For service providers, the rise of cloud computing is both a threat and an opportunity. Shared and dedicated hosting services are all under attack by a variety of emerging cloud services that provide hourly pricing and automation through APIs. An emerging class of competitors, led by Amazon Web Services (AWS), is not just building a new market but siphoning spending from established providers. Those who don’t respond quickly face the possibility of declining revenues or even obsolescence. The good news is that cloud services also represent a large opportunity for serving new customers and increasing revenue. However, in order to compete, existing service providers must move quickly to deliver cloud services of their own. The race to offer cloud services is already well under way. During the first half of 2012, Neovise completed research on 500 of the largest hosting providers in the world. The study revealed that 229 of them, or 45.8%, already offer cloud-based infrastructure-as-a-service (IaaS). While service providers are flocking to IaaS, storage-as-a-service (STaaS) is another huge segment of the cloud computing market that should not be overlooked. The demand for STaaS is increasing exponentially, driven by trends like video, mobility, big data, file sharing and cloud computing itself. In order to serve each of these growing needs, several different types of cloud storage services are coming online. Object storage is perhaps the most important of these new storage services since it provides the low cost, persistent, reliable data storage foundation underlying many STaaS and IaaS offerings.

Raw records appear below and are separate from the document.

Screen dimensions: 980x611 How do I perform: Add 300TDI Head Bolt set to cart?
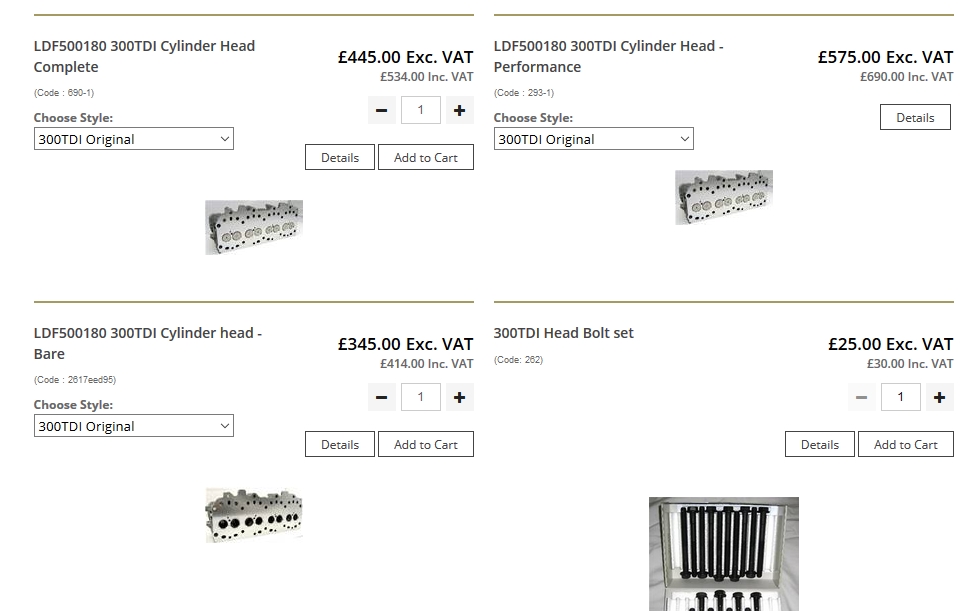pos(905,444)
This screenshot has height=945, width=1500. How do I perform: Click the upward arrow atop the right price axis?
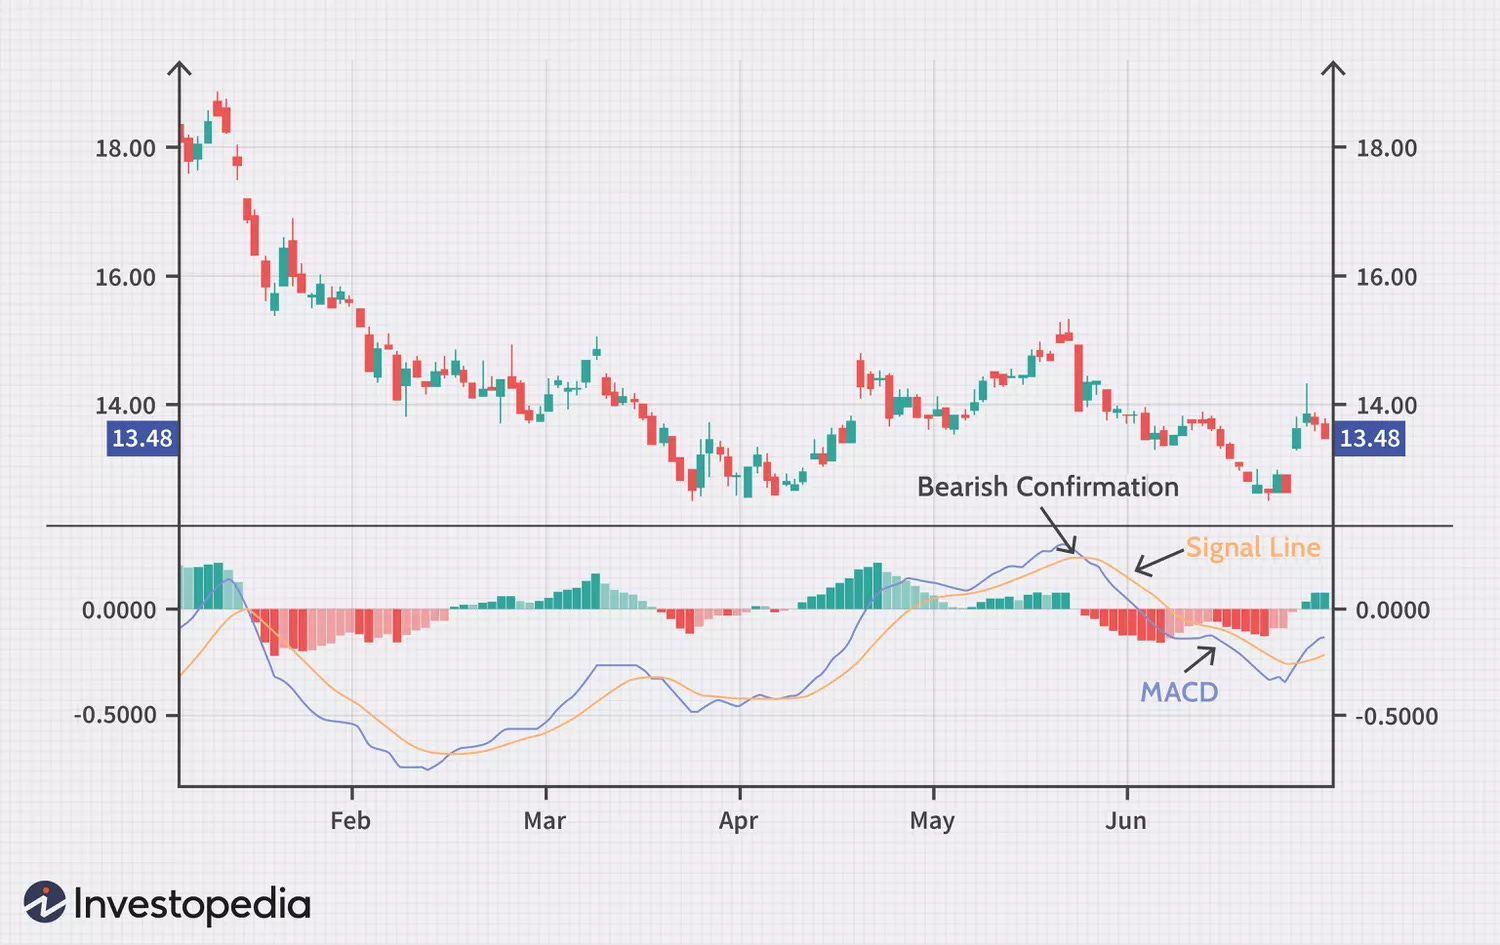click(1332, 69)
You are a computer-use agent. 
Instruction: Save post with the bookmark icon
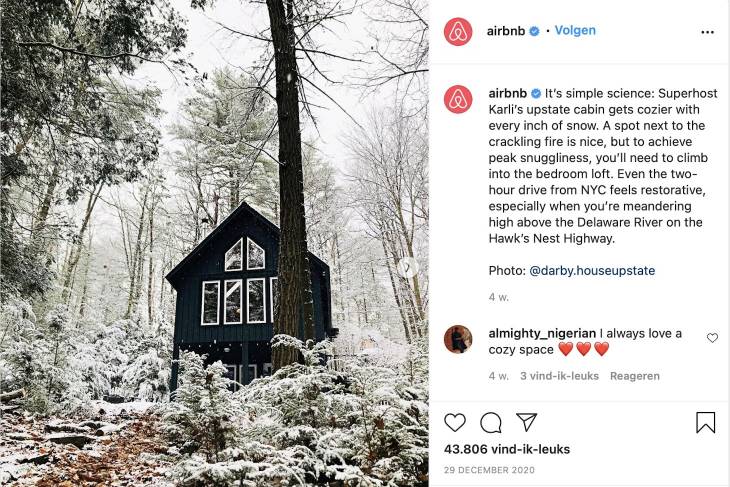(705, 422)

“Object storage not only represents a huge revenue opportunity, it is one of the fastest growing segments of the cloud computing market.”

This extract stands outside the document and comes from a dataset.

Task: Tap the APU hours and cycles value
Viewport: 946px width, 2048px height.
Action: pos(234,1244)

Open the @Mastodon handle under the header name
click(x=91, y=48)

Object storage not only represents a huge revenue opportunity, it is one of the fastest growing segments of the cloud computing market. The most successful object storage service to date is Amazon Simple Storage Service (S3). In June 2012, just six years after
its launch, the number of objects stored in S3 reached one trillion (1,000,000,000,000 or 1012). While the typical object storage service will not achieve these rates, the never-ending growth in storage demand provides a viable environment in which to compete.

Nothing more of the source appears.